■ WRITTEN REQUEST
Copy out every one of the rows below with no changes at all.

[Dataset items]
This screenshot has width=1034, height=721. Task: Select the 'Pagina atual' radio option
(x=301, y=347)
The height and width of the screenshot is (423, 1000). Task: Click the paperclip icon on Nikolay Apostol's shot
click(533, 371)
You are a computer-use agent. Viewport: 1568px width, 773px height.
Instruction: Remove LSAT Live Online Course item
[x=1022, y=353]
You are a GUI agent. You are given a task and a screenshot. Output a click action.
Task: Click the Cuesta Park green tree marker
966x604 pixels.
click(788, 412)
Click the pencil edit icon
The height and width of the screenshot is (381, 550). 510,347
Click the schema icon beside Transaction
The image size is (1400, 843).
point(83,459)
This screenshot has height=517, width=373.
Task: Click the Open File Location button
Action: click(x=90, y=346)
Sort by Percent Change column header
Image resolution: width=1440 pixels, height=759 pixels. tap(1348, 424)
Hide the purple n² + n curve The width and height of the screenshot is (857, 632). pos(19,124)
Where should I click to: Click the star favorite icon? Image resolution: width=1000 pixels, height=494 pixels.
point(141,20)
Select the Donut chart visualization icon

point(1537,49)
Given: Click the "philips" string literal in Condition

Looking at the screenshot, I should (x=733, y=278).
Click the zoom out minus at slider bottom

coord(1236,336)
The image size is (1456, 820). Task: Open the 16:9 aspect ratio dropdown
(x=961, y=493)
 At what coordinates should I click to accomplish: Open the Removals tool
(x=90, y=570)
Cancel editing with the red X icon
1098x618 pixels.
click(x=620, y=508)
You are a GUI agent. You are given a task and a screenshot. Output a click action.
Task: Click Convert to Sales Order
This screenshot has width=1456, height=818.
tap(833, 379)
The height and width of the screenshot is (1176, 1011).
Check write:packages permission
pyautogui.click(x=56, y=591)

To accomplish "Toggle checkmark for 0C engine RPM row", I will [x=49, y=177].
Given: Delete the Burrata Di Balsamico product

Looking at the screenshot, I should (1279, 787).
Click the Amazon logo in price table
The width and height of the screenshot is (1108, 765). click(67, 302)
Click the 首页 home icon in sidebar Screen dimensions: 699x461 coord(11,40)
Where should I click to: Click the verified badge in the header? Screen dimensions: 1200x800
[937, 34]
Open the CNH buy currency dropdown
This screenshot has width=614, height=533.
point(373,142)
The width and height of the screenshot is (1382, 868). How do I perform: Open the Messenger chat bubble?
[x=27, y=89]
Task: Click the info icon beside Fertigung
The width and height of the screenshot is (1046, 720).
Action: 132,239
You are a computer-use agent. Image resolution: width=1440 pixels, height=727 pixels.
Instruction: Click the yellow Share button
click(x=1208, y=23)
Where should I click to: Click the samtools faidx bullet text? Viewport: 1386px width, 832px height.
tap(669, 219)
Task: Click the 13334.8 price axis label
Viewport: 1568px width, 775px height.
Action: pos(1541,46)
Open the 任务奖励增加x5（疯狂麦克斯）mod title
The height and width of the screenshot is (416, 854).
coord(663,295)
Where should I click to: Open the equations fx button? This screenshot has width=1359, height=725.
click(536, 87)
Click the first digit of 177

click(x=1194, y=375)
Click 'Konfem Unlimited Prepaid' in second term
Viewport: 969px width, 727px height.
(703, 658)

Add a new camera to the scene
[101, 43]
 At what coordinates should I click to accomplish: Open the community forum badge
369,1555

■ REPLY
This screenshot has width=1034, height=721. Task: Select the 'Pagina atual' radio option
(x=301, y=347)
The height and width of the screenshot is (423, 1000). Task: Click the paperclip icon on Nikolay Apostol's shot
click(533, 371)
You are a computer-use agent. Viewport: 1568px width, 773px height.
Instruction: Remove LSAT Live Online Course item
[x=1022, y=353]
You are a GUI agent. You are given a task and a screenshot. Output a click action.
Task: Click the Cuesta Park green tree marker
966x604 pixels.
click(788, 412)
Click the pencil edit icon
The height and width of the screenshot is (381, 550). 510,347
Click the schema icon beside Transaction
The image size is (1400, 843).
point(83,459)
This screenshot has height=517, width=373.
Task: Click the Open File Location button
Action: click(x=90, y=346)
Sort by Percent Change column header
Image resolution: width=1440 pixels, height=759 pixels. tap(1348, 424)
Hide the purple n² + n curve The width and height of the screenshot is (857, 632). pos(19,124)
Where should I click to: Click the star favorite icon? Image resolution: width=1000 pixels, height=494 pixels.
point(141,20)
Select the Donut chart visualization icon

point(1537,49)
Given: Click the "philips" string literal in Condition

Looking at the screenshot, I should (x=733, y=278).
Click the zoom out minus at slider bottom

coord(1236,336)
The image size is (1456, 820). Task: Open the 16:9 aspect ratio dropdown
(x=961, y=493)
 At what coordinates should I click to accomplish: Open the Removals tool
(x=90, y=570)
Cancel editing with the red X icon
1098x618 pixels.
click(x=620, y=508)
You are a GUI agent. You are given a task and a screenshot. Output a click action.
Task: Click Convert to Sales Order
This screenshot has width=1456, height=818.
tap(833, 379)
The height and width of the screenshot is (1176, 1011).
Check write:packages permission
pyautogui.click(x=56, y=591)

To accomplish "Toggle checkmark for 0C engine RPM row", I will [x=49, y=177].
Given: Delete the Burrata Di Balsamico product

Looking at the screenshot, I should (1279, 787).
Click the Amazon logo in price table
The width and height of the screenshot is (1108, 765). click(67, 302)
Click the 首页 home icon in sidebar Screen dimensions: 699x461 coord(11,40)
Where should I click to: Click the verified badge in the header? Screen dimensions: 1200x800
[937, 34]
Open the CNH buy currency dropdown
This screenshot has width=614, height=533.
point(373,142)
The width and height of the screenshot is (1382, 868). How do I perform: Open the Messenger chat bubble?
[x=27, y=89]
Task: Click the info icon beside Fertigung
The width and height of the screenshot is (1046, 720).
Action: 132,239
You are a computer-use agent. Image resolution: width=1440 pixels, height=727 pixels.
Instruction: Click the yellow Share button
click(x=1208, y=23)
Where should I click to: Click the samtools faidx bullet text? Viewport: 1386px width, 832px height.
tap(669, 219)
Task: Click the 13334.8 price axis label
Viewport: 1568px width, 775px height.
Action: pos(1541,46)
Open the 任务奖励增加x5（疯狂麦克斯）mod title
The height and width of the screenshot is (416, 854).
coord(663,295)
Where should I click to: Open the equations fx button? This screenshot has width=1359, height=725.
click(536, 87)
Click the first digit of 177

click(x=1194, y=375)
Click 'Konfem Unlimited Prepaid' in second term
Viewport: 969px width, 727px height.
(703, 658)

Add a new camera to the scene
[101, 43]
 At what coordinates should I click to accomplish: Open the community forum badge
369,1555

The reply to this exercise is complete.